Julia Cahill talks to CBRE director David Hitchcock and NES chief executive Arun Batra about the National Equality Standard and why it matters
“What are the best companies in the world doing?” This was the question CBRE asked when it set out to measure how far it had come in its drive to ensure diversity and inclusion become embedded in its culture. The answer was to sign up to the rigorous National Equality Standard initiative, which counts Microsoft, Cisco and Vodafone among its 100 clients.
“We wanted to be the best in the industry and on the world stage,” says David Hitchcock, head of UK and EMEA building consultancy and chair of the diversity steering group at CBRE.
NES is the brainchild of Arun Batra, who ran the London mayor’s Diversity Works programme before convincing EY to sponsor NES as a new service for clients in 2013.
The initiative is supported by the Equality and Human Rights Commission, the Home Office and the Confederation of British Industry. It sets equality, diversity and inclusion criteria against which companies are assessed and develops a road map with them for ongoing improvement and NES accreditation.
CBRE became a client in 2015, soon after setting up a diversity steering group to co-ordinate its growing number of groups such as its women’s, LGBT and multicultural networks.
“We recognised that the way to get massive buy-in from our senior leadership was to get a measure of performance and set targets for improvement. There’s a cost, so you need to show improvement,” says Hitchcock. “This is about improving our service to clients and attracting and retaining the best talent. Clients say ‘You’re doing great work, but we want to see more diversity in the people you are putting in front of us.’ We are a white male dominated industry, but our client base is ever more diverse in all respects.”
The first step with EY was a paperwork exercise to assess CBRE’s policies, covering areas such as talent identification, career progression, equal pay and attitudes of the company’s leadership. Next, it interviewed staff at all levels about their awareness and experience of diversity and inclusion. They are now working together on a roadmap to accreditation and Hitchcock says the process of improvement will continue well beyond that.
So what have been the big challenges so far? “The monetary cost is quite modest – in the tens of thousands of pounds. The bigger issue is people’s time,” explains Hitchcock. “They’ve got to take time out from clients and fee earning. The opportunity cost is massive. Anyone going into this has to be willing to do that and drive it through. It’s got to be seen as a business initiative, not an HR initiative. Ciaran [Bird, UK managing director] is exceptionally passionate about it. It cascades through.”
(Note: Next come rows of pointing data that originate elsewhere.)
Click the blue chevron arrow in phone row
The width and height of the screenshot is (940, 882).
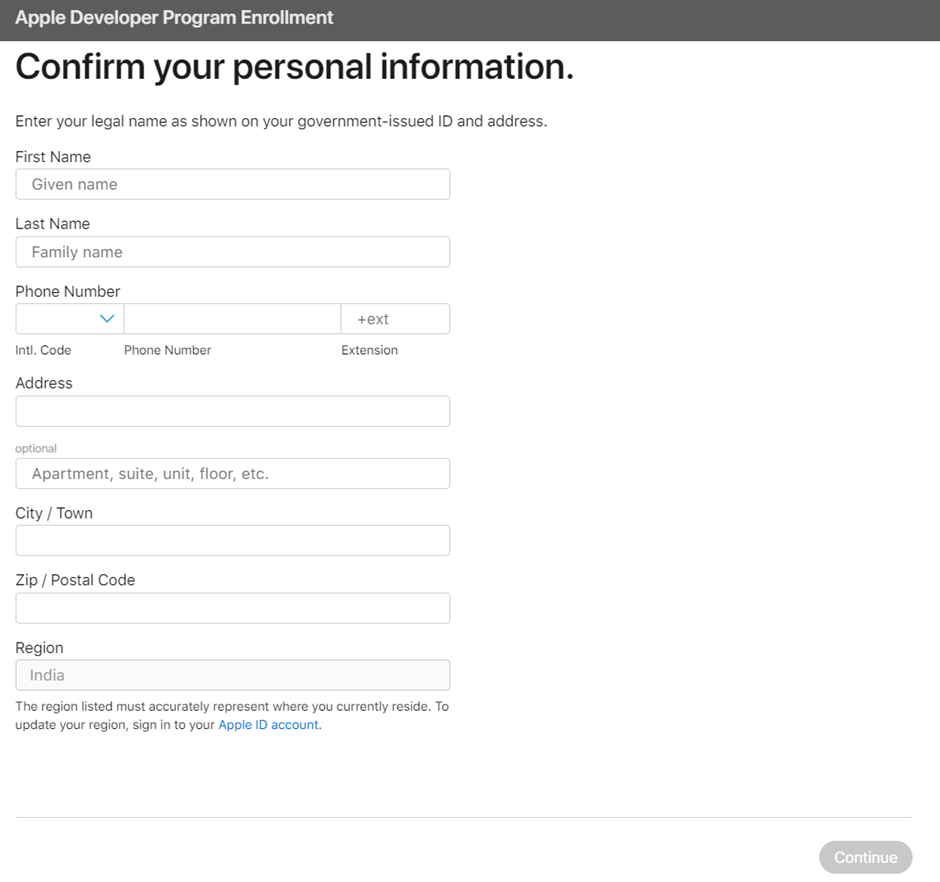click(x=107, y=319)
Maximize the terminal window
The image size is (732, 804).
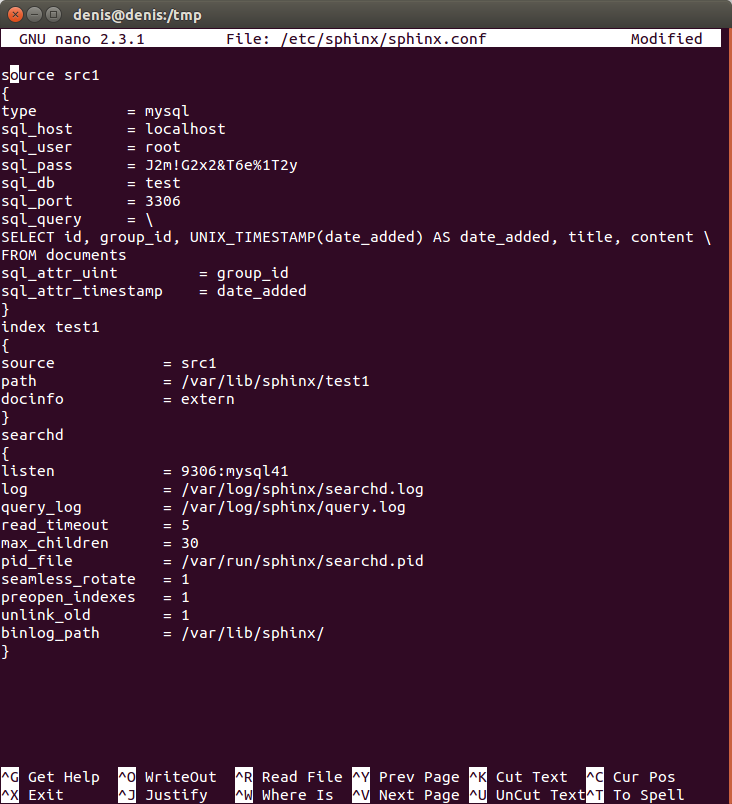pos(53,14)
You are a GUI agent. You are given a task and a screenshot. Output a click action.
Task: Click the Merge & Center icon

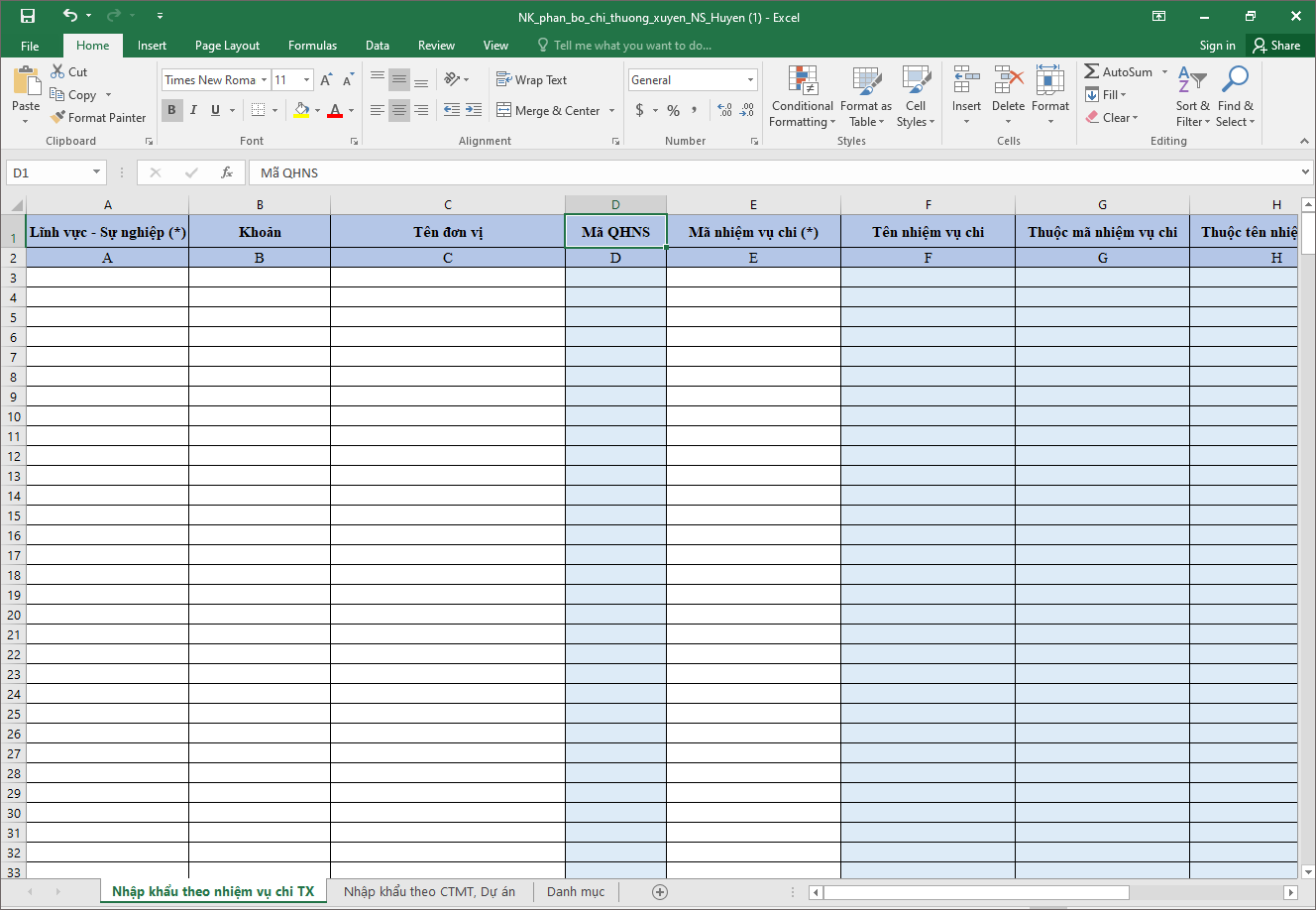503,111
The benefits are tangible. “It has really rammed home at board level that we are serious about this and enabled people to articulate why it is important and that there are direct business benefits, Hitchcock says. “Clients have been commenting that we are pioneering in a number of areas and that we are making big efforts to excel in this. That is very important to us.”
Arun Batra, chief executive of NES and director at EY
Batra believes all businesses should have a moral imperative to do the right thing. Then there’s a business imperative. “We now know that getting diversity right drives better business results. We appreciate that businesses are striving to find the best talent and diversity is very much part of the answer.” The data is compelling. For example, companies with women on their management boards outperform those without by 26%; companies who report the highest levels of racial diversity bring in nearly 15 times more sales revenue on average than those with the lowest levels. And in more diverse and inclusive workforces, the number of employees who intend to stay increases by 20%.
EY analysed data for RICS last year for its Building inclusivity report, which showed a construction and built environment sector that is only 13% female, 1.2% British black, Asian and minority ethnic (BAME), and 0.6% disability. “The entry requirements need to be broader to give better access to the sector. Pay and talent promotion need addressing and there should be greater opportunities for flexible working,” says Batra.
The NES client list is proof that real estate businesses are taking action: Grosvenor, British Land, M&G, Arup, Lendlease and Workspace have all signed up, and support services and construction group Interserve has accreditation.
“There has been a real drive in property, legal and private equity to try to address long-term systemic problems,” says Batra. “They are not sitting on their hands, but they are in the early stages of their journey.”
Commitment to change
RICS and NES are in discussion about working collaboratively to solve long-term diversity issues in the property sector.
Last year, they produced the Building inclusivity report, which showed that nearly half of SMEs in the UK’s property industry are not monitoring the gap between male and female pay; that ethnic minorities continue to be underrepresented – 23% of respondents disclosed having a workforce more than 90% white; and that leadership is still predominantly white men. Some 77% of firms who disclosed leadership gender data reported that less than 30% of their leadership are female.
The data was provided to RICS by firms signed up to RICS’ Inclusive Employer Quality Mark during their yearly self-assessment. These firms are committed to changing their diversity profile.